**EXERCISE BRIEF:**
Beginning at the top of the data below, write out every line exactly until you reach the line with "Image resolution: width=610", and include that line.

**DATASET:**

--------------------------------------------------

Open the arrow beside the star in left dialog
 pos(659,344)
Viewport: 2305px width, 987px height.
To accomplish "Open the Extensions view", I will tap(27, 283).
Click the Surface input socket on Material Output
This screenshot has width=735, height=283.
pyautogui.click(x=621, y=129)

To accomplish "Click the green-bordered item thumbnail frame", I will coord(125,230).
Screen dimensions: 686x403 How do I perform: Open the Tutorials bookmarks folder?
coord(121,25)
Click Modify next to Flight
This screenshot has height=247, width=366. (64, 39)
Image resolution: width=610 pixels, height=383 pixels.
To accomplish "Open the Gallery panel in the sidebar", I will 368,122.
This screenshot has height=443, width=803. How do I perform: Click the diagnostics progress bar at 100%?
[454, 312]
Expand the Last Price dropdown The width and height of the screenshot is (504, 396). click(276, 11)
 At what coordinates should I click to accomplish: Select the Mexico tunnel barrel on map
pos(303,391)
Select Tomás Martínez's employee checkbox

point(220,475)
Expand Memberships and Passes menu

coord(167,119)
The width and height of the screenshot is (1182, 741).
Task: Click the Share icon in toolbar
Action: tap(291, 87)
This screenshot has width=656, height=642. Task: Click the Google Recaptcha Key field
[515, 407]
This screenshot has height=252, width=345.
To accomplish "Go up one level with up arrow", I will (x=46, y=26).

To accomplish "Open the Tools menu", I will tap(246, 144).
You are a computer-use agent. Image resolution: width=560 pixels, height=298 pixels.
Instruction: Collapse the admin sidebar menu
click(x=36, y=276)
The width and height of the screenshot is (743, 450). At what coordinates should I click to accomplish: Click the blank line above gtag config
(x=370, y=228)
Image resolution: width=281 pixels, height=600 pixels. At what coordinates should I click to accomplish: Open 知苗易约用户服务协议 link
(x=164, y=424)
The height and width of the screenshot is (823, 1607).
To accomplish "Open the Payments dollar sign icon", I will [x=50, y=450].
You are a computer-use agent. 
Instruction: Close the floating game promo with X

--------------------------------------------------

**SOLUTION:**
Open the arrow beside the star in left dialog
 pos(659,344)
Viewport: 2305px width, 987px height.
To accomplish "Open the Extensions view", I will tap(27, 283).
Click the Surface input socket on Material Output
This screenshot has width=735, height=283.
pyautogui.click(x=621, y=129)

To accomplish "Click the green-bordered item thumbnail frame", I will coord(125,230).
Screen dimensions: 686x403 How do I perform: Open the Tutorials bookmarks folder?
coord(121,25)
Click Modify next to Flight
This screenshot has height=247, width=366. (64, 39)
Image resolution: width=610 pixels, height=383 pixels.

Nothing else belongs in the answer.